New England Biolabs ships its products in plastic foam (polystyrene) containers with gel ice packs and recommends that its distributors do the same. Gel ice packs are kept at -20°C for at least 72 hours prior to shipment and the polystyrene boxes are tightly sealed. Tests have shown that products shipped under these conditions will stay at 2°C to 8°C for more than 24 hours. Testing at NEB has shown that there is no difference in activity and stability between enzymes that are shipped with gel ice packs and enzymes shipped on dry ice.
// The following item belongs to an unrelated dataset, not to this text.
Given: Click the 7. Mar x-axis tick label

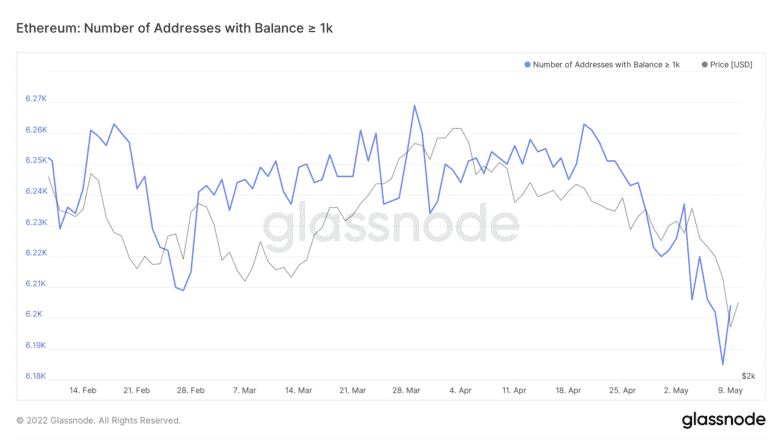Looking at the screenshot, I should 245,390.
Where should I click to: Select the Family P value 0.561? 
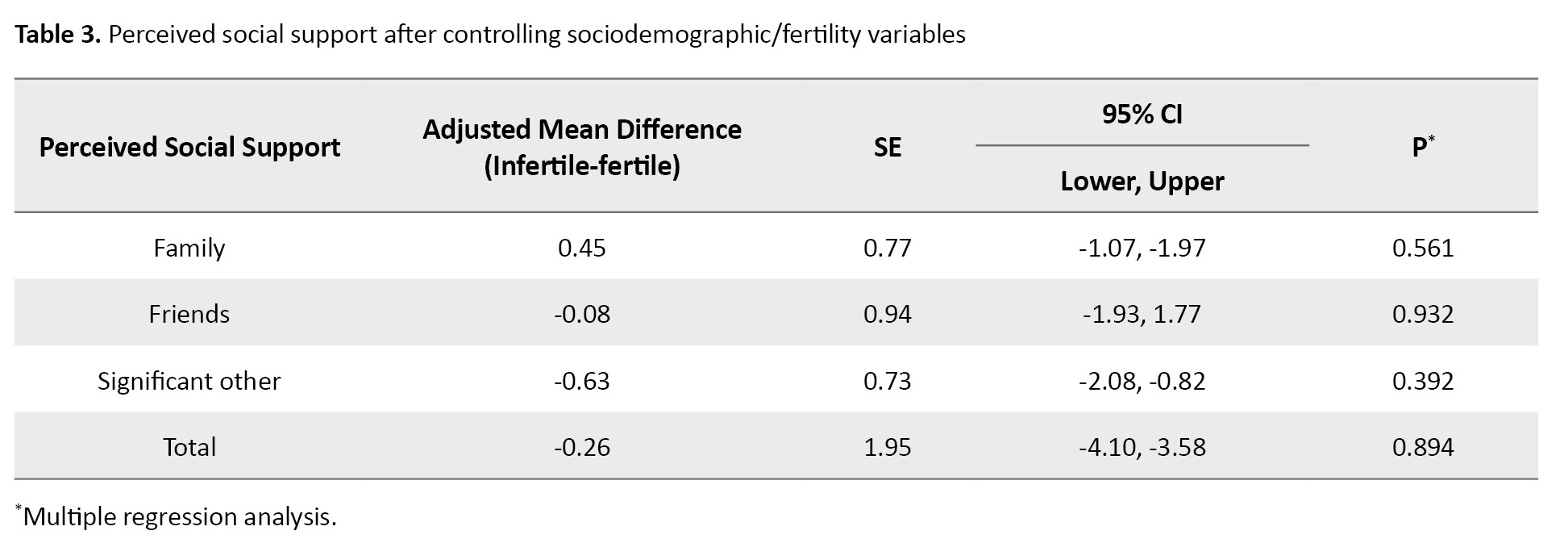[x=1423, y=248]
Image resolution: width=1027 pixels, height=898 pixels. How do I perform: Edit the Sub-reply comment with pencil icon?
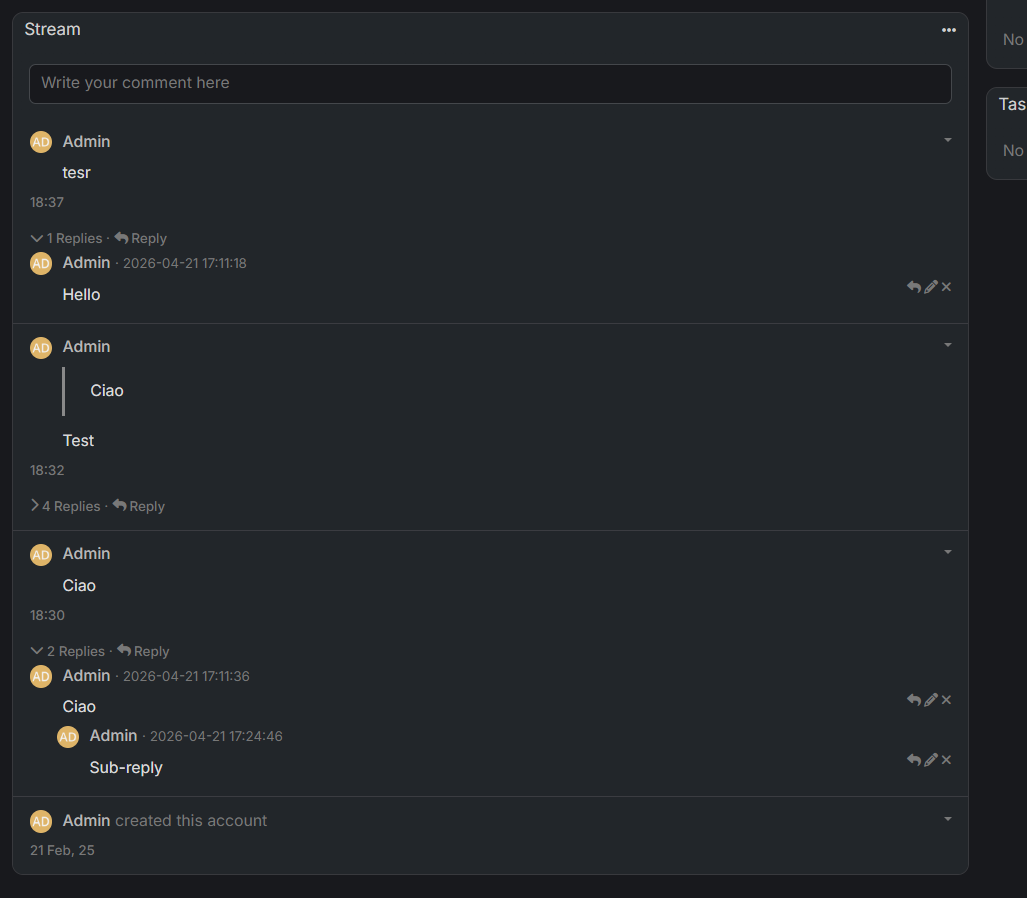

While New England Biolabs recommends storage of its enzymes at -20°C, exposure to higher temperatures (4 to 10°C) during shipping does not pose any risk to the enzymes. In fact, during the purification process (up to 3 weeks) enzymes are maintained at these temperatures as they are purified away from proteases and other contaminants which might interfere with their stability. Furthermore, each enzyme is shipped in a specific storage buffer which has been optimized for long-term stability.
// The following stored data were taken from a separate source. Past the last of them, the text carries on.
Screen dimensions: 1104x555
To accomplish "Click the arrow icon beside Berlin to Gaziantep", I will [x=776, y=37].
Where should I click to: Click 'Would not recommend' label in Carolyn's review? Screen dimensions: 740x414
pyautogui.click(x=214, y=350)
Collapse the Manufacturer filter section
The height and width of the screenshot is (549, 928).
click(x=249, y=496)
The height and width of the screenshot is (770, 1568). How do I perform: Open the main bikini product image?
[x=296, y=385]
NEB enzymes are stored in buffered 50% glycerol and remain liquid at temperatures down to -35°C. If these enzymes are shipped at colder temperatures (for example, in the presence of dry ice) the products will freeze. Proteins subjected to repeated freeze/thaw cycles may lose activity.
We have used these shipping conditions for the 40+ years that we have been providing DNA restriction and modifying enzymes and related products to the scientific community. If this shipping procedure posed any risk to our products, we would change the procedure immediately.